•                                                                 Le sale air de la peur

     

             Dans la littérature et le cinéma fantastiques, les chiens sont doués de perceptions extra-sensorielles. Si un esprit maléfique rôde dans les parages, ils le détectent immédiatement et, par leur attitude, nous révèlent sa présence. Nulle menace invisible n’échappe à la sagacité de ces gardiens fidèles, capables de déjouer, grâce au pouvoir de leur flair, les pièges surnaturels.

             Cette nuit-là, en l’absence de Sylvain, j’étais seule avec Zoé quand son comportement éveilla ma méfiance. Elle semblait terrifiée, rampait et gémissait, la truffe en éveil, les oreilles dressées et l’œil aux aguets. J’avais beau tenter de la rassurer, rien à faire. Quelque chose dans ma maison l’inquiétait à outrance, et cette inquiétude était si flagrante, si communicative que je finis par flipper, moi aussi.
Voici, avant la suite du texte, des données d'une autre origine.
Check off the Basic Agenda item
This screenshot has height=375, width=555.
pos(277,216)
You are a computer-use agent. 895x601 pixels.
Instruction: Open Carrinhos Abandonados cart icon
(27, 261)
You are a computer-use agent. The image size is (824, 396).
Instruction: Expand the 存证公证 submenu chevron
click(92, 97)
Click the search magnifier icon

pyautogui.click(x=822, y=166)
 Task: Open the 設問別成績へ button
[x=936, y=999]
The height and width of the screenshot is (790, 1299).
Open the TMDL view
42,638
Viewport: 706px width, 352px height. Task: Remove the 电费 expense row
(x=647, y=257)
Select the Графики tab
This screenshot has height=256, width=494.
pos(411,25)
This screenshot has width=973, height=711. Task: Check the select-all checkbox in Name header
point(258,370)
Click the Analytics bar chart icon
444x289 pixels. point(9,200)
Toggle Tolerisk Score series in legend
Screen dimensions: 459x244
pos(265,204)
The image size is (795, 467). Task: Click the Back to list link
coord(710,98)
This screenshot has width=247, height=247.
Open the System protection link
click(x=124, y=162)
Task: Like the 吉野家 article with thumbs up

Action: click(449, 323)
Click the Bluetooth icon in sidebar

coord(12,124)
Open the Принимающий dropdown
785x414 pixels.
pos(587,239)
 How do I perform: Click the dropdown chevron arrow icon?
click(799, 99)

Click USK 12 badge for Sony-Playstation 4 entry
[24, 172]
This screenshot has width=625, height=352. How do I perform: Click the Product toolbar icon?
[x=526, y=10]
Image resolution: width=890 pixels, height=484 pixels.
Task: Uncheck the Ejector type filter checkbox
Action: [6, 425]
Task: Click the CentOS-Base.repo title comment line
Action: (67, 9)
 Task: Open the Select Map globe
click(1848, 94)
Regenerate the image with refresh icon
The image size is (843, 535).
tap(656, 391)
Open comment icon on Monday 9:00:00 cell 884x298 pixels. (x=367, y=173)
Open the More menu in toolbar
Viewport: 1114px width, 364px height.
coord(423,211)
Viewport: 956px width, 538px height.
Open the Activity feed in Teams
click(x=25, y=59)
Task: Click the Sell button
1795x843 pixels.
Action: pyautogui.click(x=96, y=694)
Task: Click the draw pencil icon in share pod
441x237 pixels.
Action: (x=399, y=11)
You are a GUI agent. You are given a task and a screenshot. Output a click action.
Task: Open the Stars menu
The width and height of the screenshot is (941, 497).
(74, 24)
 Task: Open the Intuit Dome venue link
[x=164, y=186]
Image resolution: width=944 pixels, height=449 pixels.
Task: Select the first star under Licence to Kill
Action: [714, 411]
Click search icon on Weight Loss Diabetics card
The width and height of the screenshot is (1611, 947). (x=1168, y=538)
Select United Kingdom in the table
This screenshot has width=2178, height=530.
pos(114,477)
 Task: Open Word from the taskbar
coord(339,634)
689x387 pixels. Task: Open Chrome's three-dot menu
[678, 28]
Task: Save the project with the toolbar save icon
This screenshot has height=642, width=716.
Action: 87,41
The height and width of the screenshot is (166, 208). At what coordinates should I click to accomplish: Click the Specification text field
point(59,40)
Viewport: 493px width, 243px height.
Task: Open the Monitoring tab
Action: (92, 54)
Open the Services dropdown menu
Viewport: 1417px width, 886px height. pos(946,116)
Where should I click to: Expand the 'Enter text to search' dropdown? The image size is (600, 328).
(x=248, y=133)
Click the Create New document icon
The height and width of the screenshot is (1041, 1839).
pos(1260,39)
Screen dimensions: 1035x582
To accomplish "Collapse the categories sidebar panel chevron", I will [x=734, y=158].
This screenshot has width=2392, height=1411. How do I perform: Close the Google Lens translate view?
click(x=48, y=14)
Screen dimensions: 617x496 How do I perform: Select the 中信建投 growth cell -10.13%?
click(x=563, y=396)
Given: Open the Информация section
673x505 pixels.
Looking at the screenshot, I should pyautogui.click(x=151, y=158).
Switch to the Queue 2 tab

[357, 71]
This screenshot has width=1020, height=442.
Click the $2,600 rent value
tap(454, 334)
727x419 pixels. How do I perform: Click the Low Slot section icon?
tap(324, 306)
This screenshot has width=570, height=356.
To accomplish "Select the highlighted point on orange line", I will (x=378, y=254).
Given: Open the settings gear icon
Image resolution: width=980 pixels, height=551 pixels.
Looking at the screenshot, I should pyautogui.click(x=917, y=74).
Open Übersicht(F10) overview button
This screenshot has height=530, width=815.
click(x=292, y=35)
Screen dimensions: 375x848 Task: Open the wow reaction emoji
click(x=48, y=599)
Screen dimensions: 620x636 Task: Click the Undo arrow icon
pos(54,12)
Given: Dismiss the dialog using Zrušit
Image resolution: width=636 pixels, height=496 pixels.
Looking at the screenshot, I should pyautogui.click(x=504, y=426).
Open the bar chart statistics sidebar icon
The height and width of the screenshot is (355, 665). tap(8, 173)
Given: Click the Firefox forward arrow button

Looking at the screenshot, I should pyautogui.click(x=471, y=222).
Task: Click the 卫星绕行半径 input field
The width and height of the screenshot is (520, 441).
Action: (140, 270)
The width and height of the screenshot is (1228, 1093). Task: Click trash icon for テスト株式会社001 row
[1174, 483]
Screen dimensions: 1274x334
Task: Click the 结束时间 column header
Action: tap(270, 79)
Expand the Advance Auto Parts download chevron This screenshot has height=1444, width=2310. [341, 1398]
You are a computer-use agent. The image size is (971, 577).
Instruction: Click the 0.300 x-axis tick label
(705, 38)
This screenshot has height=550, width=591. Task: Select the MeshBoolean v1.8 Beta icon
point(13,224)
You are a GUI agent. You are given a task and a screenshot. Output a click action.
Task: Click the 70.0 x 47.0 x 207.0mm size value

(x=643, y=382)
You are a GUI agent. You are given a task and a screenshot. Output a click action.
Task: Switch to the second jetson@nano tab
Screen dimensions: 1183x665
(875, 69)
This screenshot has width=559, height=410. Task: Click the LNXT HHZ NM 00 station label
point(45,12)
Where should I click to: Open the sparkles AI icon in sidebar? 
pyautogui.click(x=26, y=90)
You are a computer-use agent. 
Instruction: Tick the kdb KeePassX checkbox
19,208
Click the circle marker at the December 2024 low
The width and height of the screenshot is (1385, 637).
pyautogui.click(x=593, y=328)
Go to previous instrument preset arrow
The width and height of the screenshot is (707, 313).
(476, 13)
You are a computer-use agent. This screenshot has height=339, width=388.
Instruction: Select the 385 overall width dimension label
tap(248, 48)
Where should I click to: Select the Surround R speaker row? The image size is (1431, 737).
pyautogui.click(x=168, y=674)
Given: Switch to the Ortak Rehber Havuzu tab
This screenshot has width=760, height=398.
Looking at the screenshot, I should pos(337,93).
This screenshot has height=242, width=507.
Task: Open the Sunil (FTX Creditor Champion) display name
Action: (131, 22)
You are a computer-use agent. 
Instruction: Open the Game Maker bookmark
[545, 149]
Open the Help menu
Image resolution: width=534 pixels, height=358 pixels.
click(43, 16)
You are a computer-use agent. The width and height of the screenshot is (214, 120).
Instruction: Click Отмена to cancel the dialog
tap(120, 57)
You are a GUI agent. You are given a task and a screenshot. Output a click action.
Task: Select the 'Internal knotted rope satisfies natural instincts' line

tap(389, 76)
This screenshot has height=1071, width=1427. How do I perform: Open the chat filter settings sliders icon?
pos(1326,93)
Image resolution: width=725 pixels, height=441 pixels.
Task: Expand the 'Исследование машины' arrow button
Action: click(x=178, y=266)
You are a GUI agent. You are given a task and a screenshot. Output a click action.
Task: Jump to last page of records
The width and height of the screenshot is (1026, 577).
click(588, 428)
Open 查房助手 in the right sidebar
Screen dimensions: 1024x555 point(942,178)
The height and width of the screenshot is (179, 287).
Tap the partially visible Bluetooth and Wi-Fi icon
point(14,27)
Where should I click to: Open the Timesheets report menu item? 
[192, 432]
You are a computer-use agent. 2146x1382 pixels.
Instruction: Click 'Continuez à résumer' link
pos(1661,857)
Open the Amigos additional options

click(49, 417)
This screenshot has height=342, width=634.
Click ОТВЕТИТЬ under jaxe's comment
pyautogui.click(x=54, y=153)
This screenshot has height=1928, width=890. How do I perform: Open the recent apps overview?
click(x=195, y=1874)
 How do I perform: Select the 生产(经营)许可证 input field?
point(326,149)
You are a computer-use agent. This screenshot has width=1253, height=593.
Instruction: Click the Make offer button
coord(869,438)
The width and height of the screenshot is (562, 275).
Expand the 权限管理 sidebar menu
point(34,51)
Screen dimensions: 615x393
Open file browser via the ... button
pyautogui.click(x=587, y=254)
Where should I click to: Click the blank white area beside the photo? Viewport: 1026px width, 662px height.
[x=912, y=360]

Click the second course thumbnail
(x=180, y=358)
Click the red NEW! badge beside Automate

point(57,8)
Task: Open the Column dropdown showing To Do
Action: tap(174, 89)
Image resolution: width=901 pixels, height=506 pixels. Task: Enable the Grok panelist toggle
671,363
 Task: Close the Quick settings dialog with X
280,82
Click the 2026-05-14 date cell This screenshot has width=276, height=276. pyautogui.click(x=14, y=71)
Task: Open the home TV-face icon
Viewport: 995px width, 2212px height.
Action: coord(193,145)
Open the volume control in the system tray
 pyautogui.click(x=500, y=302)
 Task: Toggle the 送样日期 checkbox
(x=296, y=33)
Surtout lorsque, fuyant le salon chaud et confortable, ma chienne dévala l’escalier obscur (dont elle redoutait la hauteur des marches, inadaptées à ses petites pattes), pour aller se réfugier dans le placard à balais.

             Je la ramenai dans ma chambre où je nous enfermai, hors d’atteinte des forces de l’au-delà.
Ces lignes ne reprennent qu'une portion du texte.